The 2019 fall semester has started, with one week officially down. Students at the University are bustling around campus trying to make it to their classes on time. However, among this crowd of enrolled students is a different breed of people who also are trying to make it to classrooms on time: the lecture loiterers.
Among the big names hired by the University to give lectures comes a posse of people not enrolled in the class or even in the University. These people come just to sit in on the lectures on campus. It is time these people are kindly asked to remain outside the classroom doors while a class is in session.
Whether these loiterers are friends of the professor, former students or just fans of the professor, the greater number of non-enrolled people in the classroom there are, the less seats are available for students actually enrolled in the class. While this may seem trivial, the lack of seating options for students can have a major impacts on student success.
Studies have shown that when a student sits in the front of a class, their grades are likely to improve. Furthermore, etiquette dictates that students who rely on their laptops for note taking should sit near the back of the class to not distract anyone. If lecture loiterers encroach and take up too many spots in the classroom, they could negatively affect overall class performance. Loiterers themselves can serve as a distraction just by their presence.
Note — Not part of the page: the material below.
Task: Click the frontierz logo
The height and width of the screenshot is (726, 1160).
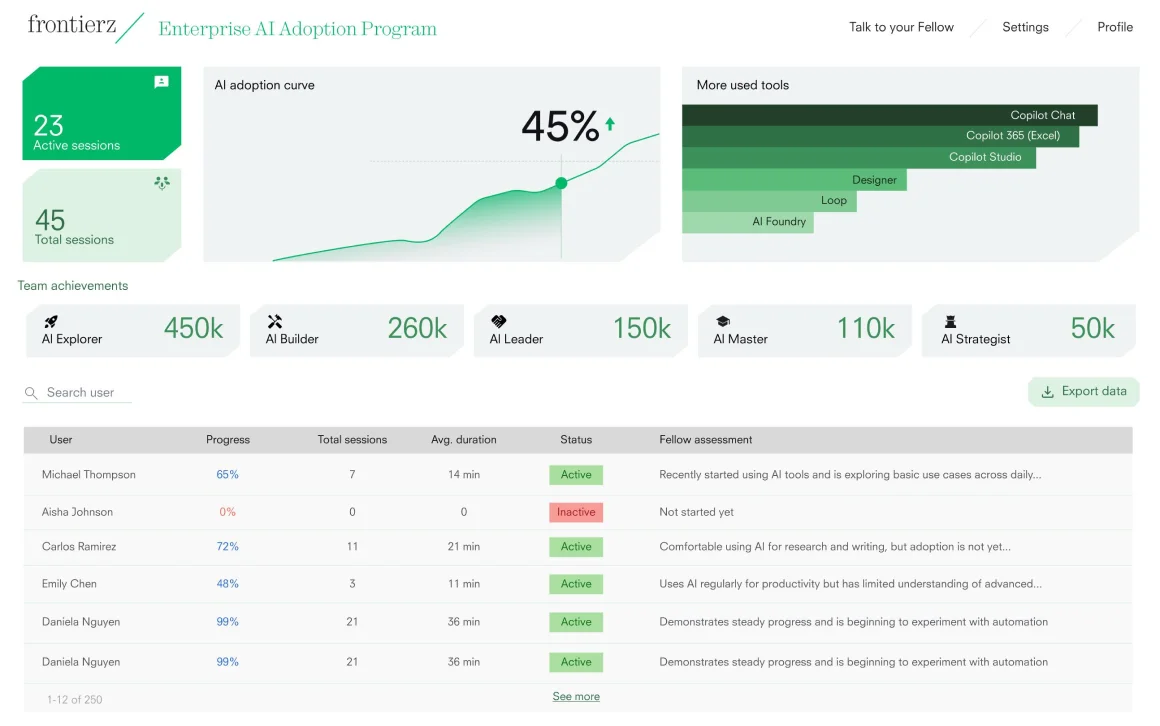Action: 72,25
The presence of lecture loiterers is completely unfair to the student body. A University student who’s a Louisiana resident can expect to pay over $23,000 annually, and this cost can climb thanks to the “leadership” of LSU President F. King Alexander. To allow anyone the arbitrary privilege of sitting in on a lecture students take on crippling debt for is a spit in the face of anyone who is trying to graduate at Louisiana’s flagship university.
Allowing random people to float in a classroom is a serious safety concern. There was just recently a serious, and thankfully false, alarm about a visitor with a firearm in Coates Hall. Every day that the University allows random, non-enrolled people to gallivant into classrooms is another day the University gambles that every campus visitor has peaceful intentions.
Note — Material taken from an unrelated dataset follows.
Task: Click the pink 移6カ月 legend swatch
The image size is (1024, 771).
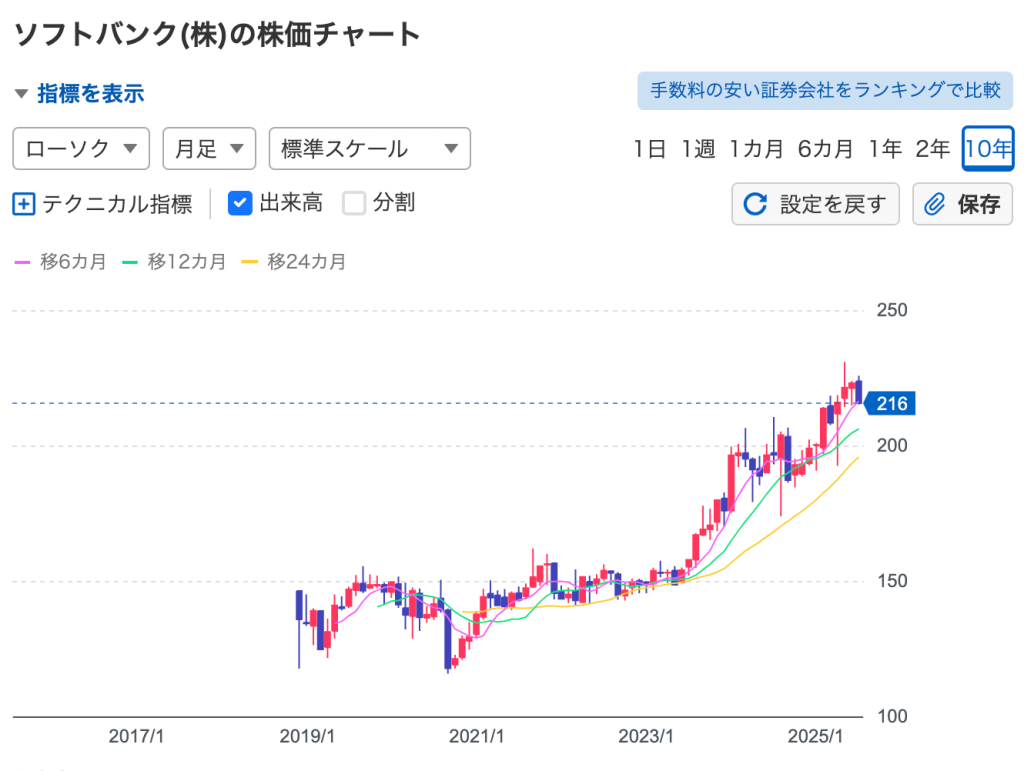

If someone really wishes to speak to the professor as a fan, former student or friend, they should kindly wait outside of the classroom until instruction concludes. The classroom is a work space for the professor and for the students. Guests that are not there to assist in the lecture serve only to distract and detract from it. Ultimately, guests are not invited.
Brett Landry is a 20-year-old mass communication senior from Bourg, Louisiana.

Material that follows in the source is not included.